AFP: Iran boasted Monday its proven oil reserves have risen by nine percent to 150.31 billion barrels, a week after neighbouring Iraq claimed it had overtaken Tehran in terms of size of crude reserves.
By Hiedeh Farmani
TEHRAN (AFP) — Iran boasted Monday its proven oil reserves have risen by nine percent to 150.31 billion barrels, a week after neighbouring Iraq claimed it had overtaken Tehran in terms of size of crude reserves.
The increased assessment was partly due to new discoveries, Oil Minister Masoud Mirkazemi told a news conference, adding that the figure “will definitely go up” by the end of the Iranian year in March 2011.
“Our oil reserves are today at 150.31 billion barrels,” Mirkazemi said, compared with a previous figure of 138.0 billion barrels.
“Our calculations are still ongoing. This figure is from a six month report based on production information and new discoveries,” he added.
On October 4, Iraq reported a sharp rise in proven oil reserves that it said had catapulted it into third place worldwide, behind Saudi Arabia and Venezuela.
It announced a new figure of 143.1 billion barrels of oil, representing a 24 percent increase over the previous level of 115 billion barrels.
Iran is the second largest member of the Organisation of Petroleum Exporting Countries (OPEC), behind Saudi Arabia. It also has the world’s second largest natural gas reserves after Russia.
Mirkazemi said Iran has discovered a new gas field, named Sefid with “70 billion cubic metres of gas, 72 percent of which can be exploited,” in Hormozgan province on the Gulf.
He added that Iran’s gas reserves now stand at 33.1 trillion cubic metres.
Iran is under mounting international pressure over its controversial nuclear programme and Western firms have either pulled out or delayed their commitments in the vital energy sector after new sanctions were imposed on Tehran.
Under threat of US sanctions, European oil firms Total, Shell, Statoil and Eni have pledged to stop investing in Iran, a US official said last month.
Japanese oil developer Inpex Corp. also plans to completely withdraw from Iran’s largest onshore oil field project to avoid possible US sanctions, reports said.
“Some of these companies delayed the South Pars blocks for eight years without a cent of investment. They should respond why they delayed for eight years,” Mirkazemi said of Western firms.
“We are not at all worried about investment in oil because there are plenty of resources inside and we have adopted different ways to attract resources,” he insisted.
He also said Inpex, which has a 10 percent stake in Iran’s Azadegan oilfield, “can either stay on or transfer its share to the National Iranian Oil Company.”
The minister acknowledged a drop in annual production of crude but said this was true of all producers.
“All producing countries naturally have some eight percent drop (in oil production) and they need to make investments and restore the wells to keep up.”

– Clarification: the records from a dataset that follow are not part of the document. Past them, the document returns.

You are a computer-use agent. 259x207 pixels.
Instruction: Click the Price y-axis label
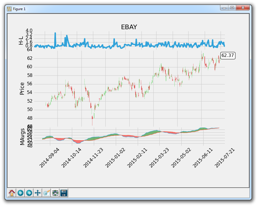22,89
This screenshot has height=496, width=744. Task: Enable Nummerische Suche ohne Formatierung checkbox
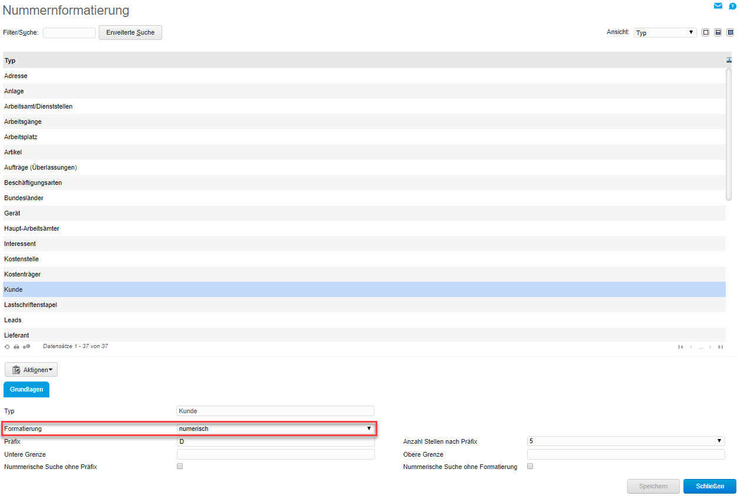tap(530, 466)
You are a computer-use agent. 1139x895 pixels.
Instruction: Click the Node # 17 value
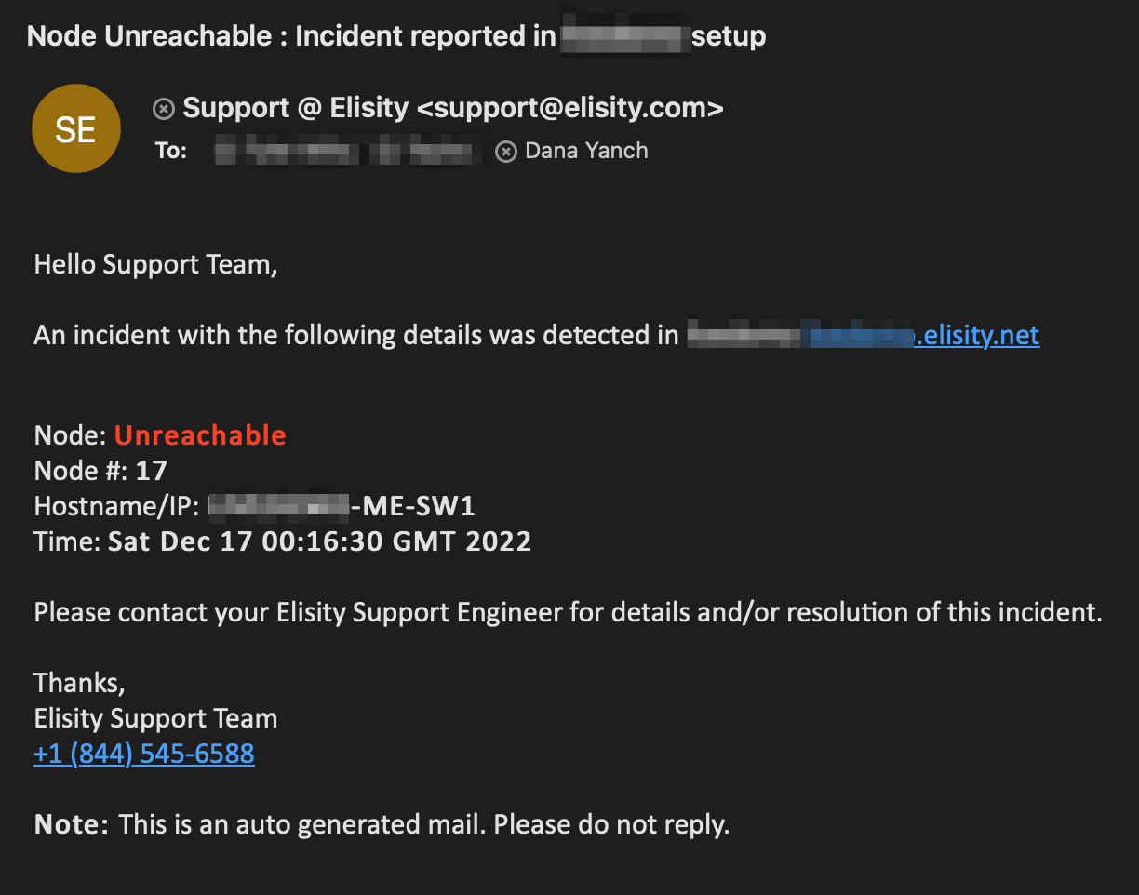click(151, 471)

“We have to restore (the equivalent of) 300,000 barrels every year which has been done in previous years and it is ongoing,” he said, adding that Iran was continuing to produce in accordance with its OPEC commitments.
The minister said OPEC was unlikely to raise crude output when it meets in Vienna on Thursday.
“Today the supply is in proportion to the demand and there is limited demand because of recession. I do not think any decisions will be made for an output hike in the upcoming OPEC meeting,” he said.